[TASK DETAILS] Lines from the one containing "Blog (258, 2217)" through the last line of the material below: print these exactly, and only these.

[MATERIAL SHOWN]
______________________________

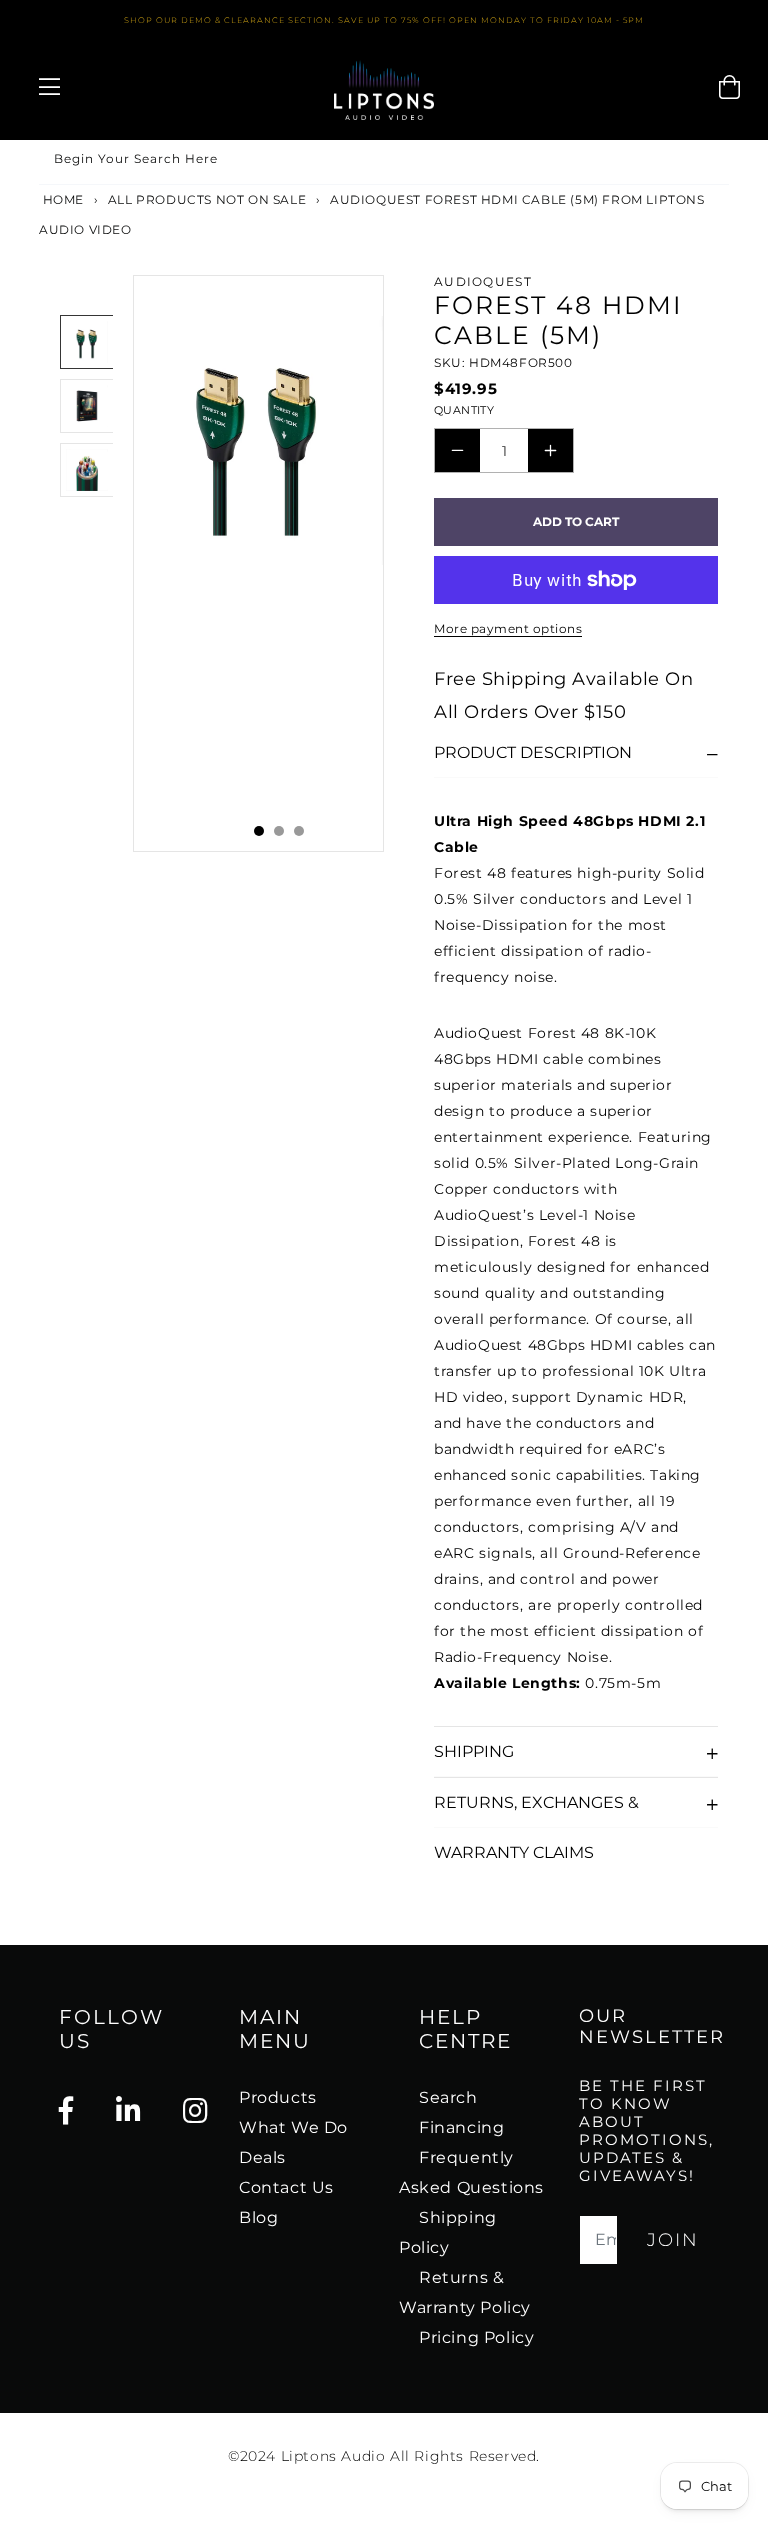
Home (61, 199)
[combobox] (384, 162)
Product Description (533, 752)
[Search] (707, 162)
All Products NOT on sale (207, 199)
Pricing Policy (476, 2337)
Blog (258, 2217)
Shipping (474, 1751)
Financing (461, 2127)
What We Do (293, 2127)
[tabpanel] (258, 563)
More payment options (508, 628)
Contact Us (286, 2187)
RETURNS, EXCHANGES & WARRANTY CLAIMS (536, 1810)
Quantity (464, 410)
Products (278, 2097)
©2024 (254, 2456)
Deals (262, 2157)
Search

______________________________

[ANSWER TO THE EXERCISE]
Blog (258, 2217)
Shipping (474, 1751)
Financing (461, 2127)
What We Do (293, 2127)
[tabpanel] (258, 563)
More payment options (508, 628)
Contact Us (286, 2187)
RETURNS, EXCHANGES & WARRANTY CLAIMS (536, 1810)
Quantity (464, 410)
Products (278, 2097)
©2024 (254, 2456)
Deals (262, 2157)
Search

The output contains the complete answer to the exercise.